Trois journalistes ont été tués en mars au Mexique, notamment à Ciudad Juarez. Un journal, El Norte, a décidé de suspendre sa parution pour protéger ses journalistes.

Article rédigé par franceinfo, Emmanuelle Steels
Radio France
Publié
Temps de lecture : 2 min
Manifestation après l'assassinat de Miroslava Breach, journaliste, le 25 mars 2017, à Mexico (DANIEL CARDENAS / ANADOLU AGENCY)

À Ciudad Juárez, au Mexique, le journalisme et la presse libre vivent sous le feu des cartels. Dans cette ville du nord du Mexique, le journal El Norte annonçait il y a quelques jours qu’il cesserait d’être imprimé pour des raisons de sécurité. Un aveu d’impuissance qui s’inscrit sur fond d’attaques à la presse. Trois journalistes ont été tués en mars à travers le pays, notamment à Ciudad Juárez.

Dans son éditorial d’adieu, le 2 avril, avec un “Adiós” en gros caractères en première page, le directeur d'El Norte écrivait qu’il ne voulait plus voir un seul de ses journalistes perdre la vie. Il faisait allusion au meurtre de Miroslava Breach, le 23 mars : elle était collaboratrice de longue date du journal et elle a été abattue par des hommes armés devant sa maison. Cette journaliste avait enquêté sur les cartels et sur les liens entre ceux-ci et les milieux politiques locaux, et c’est vraisemblablement pour cela qu’elle a été tuée.

La fermeture du journal, du moins sa version papier, avait été décidée avant ce triste épisode, et les responsables d’El Norte dénoncent plus généralement l’impossibilité de continuer à exercer librement le journalisme à Ciudad Juárez.

Il y a près de 10 ans, déjà, un quotidien interpellait les cartels

Dans l’autre grand journal local, El Diario de Juárez, s’était adressé directement aux cartels, suite aux assassinats de deux de ses journalistes, en 2008 et 2010. “Qu’attendez-vous de nous ?” demandait la direction du journal dans cet éditorial, qui avait été très critiqué à l’époque puisque c’était une proposition de trêve adressée au crime organisé.

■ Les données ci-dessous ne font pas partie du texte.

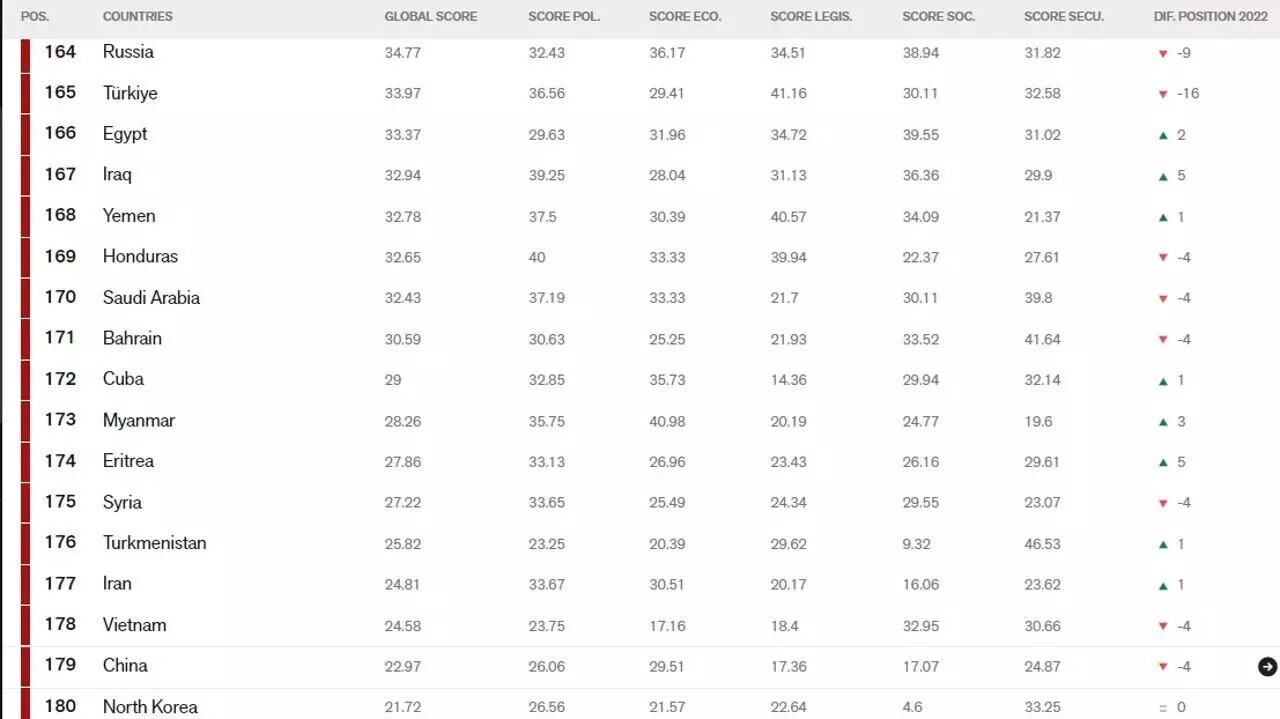Click the Score Eco. column header
The height and width of the screenshot is (719, 1280).
[x=685, y=17]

En réalité il s’agissait surtout de dénoncer le fait que les cartels avaient usurpé le rôle des autorités, que c’était eux qui exerçaient réellement le pouvoir dans la ville et qui dictaient leur loi. Et le journal les mettait au défi d’expliquer pourquoi ils tuaient des journalistes.

123 journalistes ont été tués au Mexique depuis 2000

Le taux d’impunité pour les crimes contre des journalistes dépasse les 99%. La majorité de ces crimes sont attribués aux cartels, mais cette passivité dénote aussi une corruption des autorités. L'impunité est généralisée, que ce soit dans le cas des journalistes, mais aussi dans le cas de dizaines de milliers d’homicides ou des 30 000 disparus, qui ne suscitent que peu ou pas d’enquêtes de la part des autorités. C’est aussi cela que les journalistes qui ont été tués dénonçaient. Et c’est pour cela que les journalistes mexicains disent que lorsque l’un d’entre eux est attaqué, c’est aussi et d’abord le droit de la société mexicaine d’être informée qui est attaqué.